E in questo racconto una prima risposta incomincia a saltar fuori: "la radice del male" scrive Curtoni "parte dall'individuo e si trasforma in malattia sociale".
"Il microbo è naturale" dice Camus, il male ce lo portiamo tutti dentro e a vivere correttamente il massimo che possiamo sperare e di non infettare gli altri. Qui Aldani chiude il circolo, e la disattenzione dell'uomo/donna, incapace di rifuggire da questa adorazione narcisistica, crea il male sociale, a partire dall'individuo. "Se l'uomo" conclude a questo proposito Curtoni "fosse capace di non strumentalizzare la donna nel rapporto amoroso (e viceversa, ovviamente) le cose andrebbero in maniera diversa; bisognerebbe adorare un po' meno se stessi, rendersi conto della realtà umana di coloro che ci stanno intorno.

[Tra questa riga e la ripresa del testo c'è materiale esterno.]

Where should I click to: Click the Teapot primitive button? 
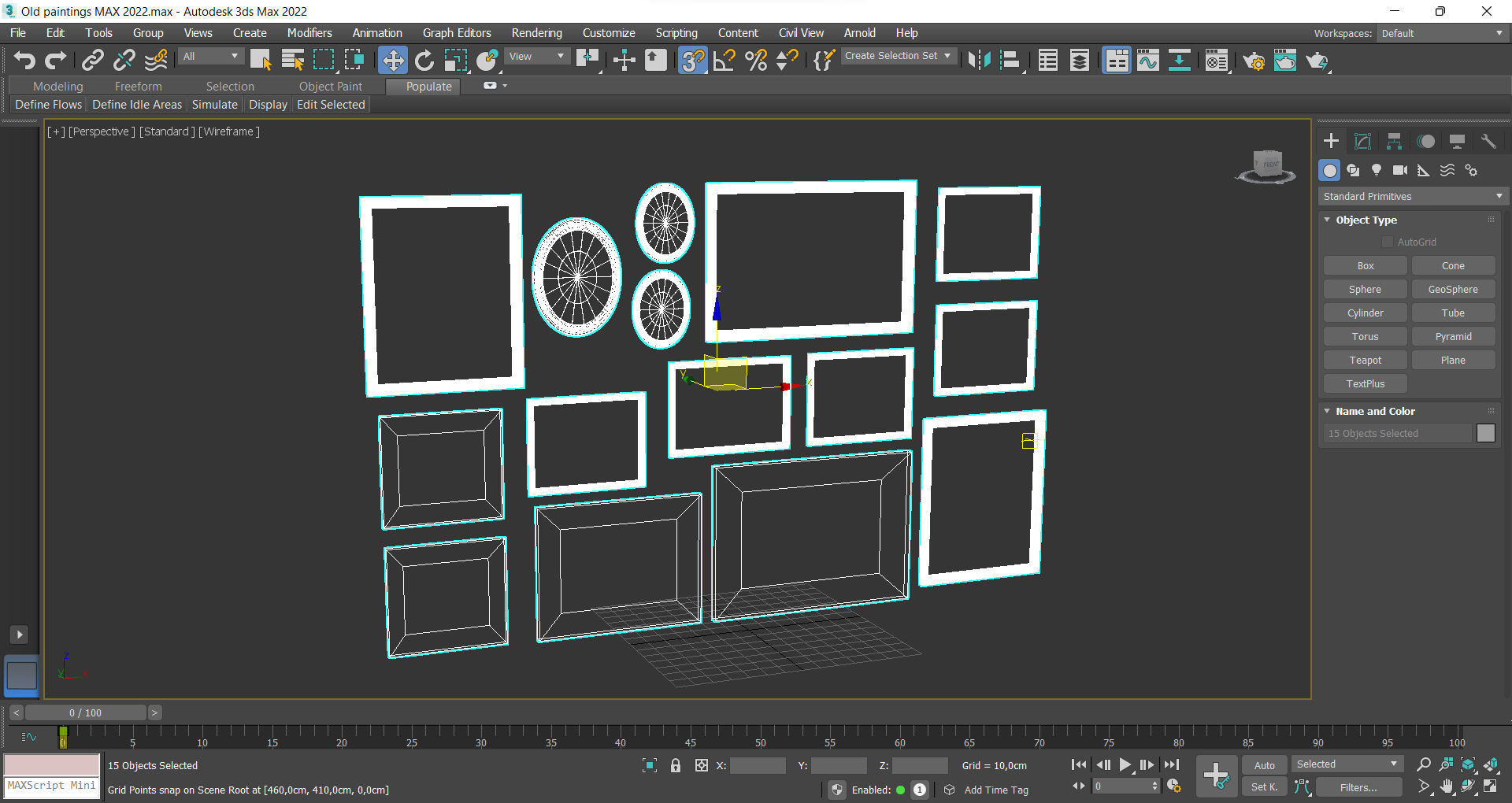pyautogui.click(x=1365, y=360)
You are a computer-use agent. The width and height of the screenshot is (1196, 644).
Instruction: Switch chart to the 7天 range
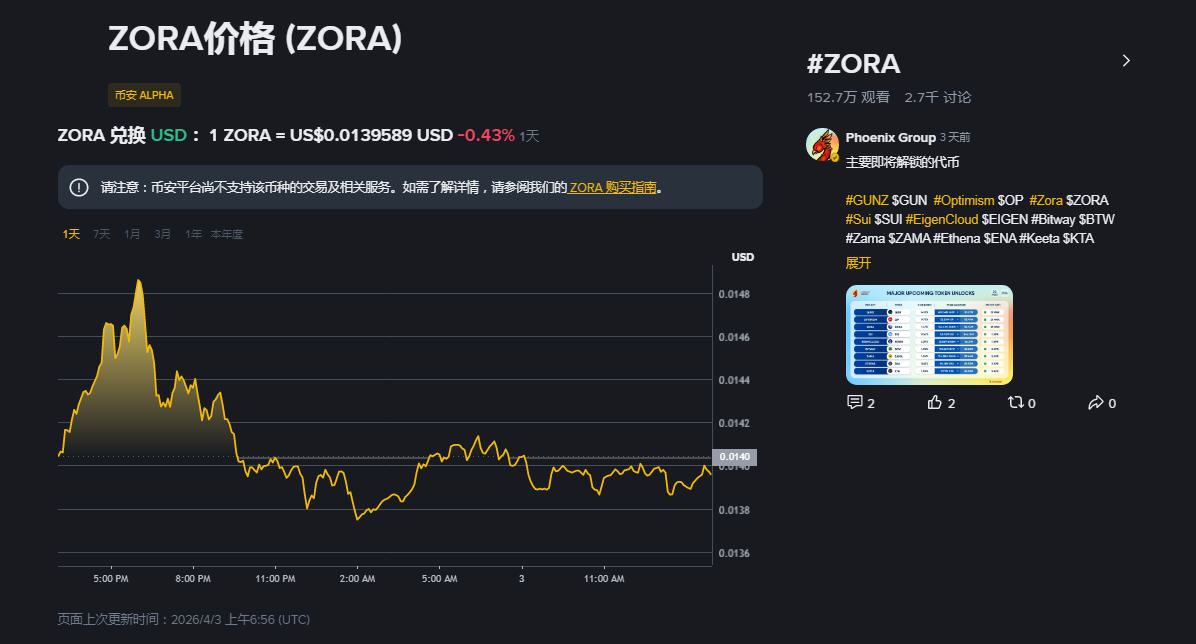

L'incomunicabilità nasce proprio da questo egoismo sfrenato, da questa smania di piacere narcisistico; e le donne sintetiche sono la logica conclusione di una parabola discendente antica quanto il mondo".
Il punto più estremo, e la soluzione più estrema di questa alienazione individuale si toccano in Doppio psicosomatico. Una donna, Amanda, perde il marito e lo sostituisce con un essere artificiale, un robot. Questo è in tutto e per tutto identico al marito, sia in termini della personalità elettronica, che nell'esteriorità. Questa donna preferisce alla consapevolezza del sapere che il marito è morto, una sorta di stato d'oblio in cui il marito, sebbene nelle fattezze del robot, le è ancora accanto.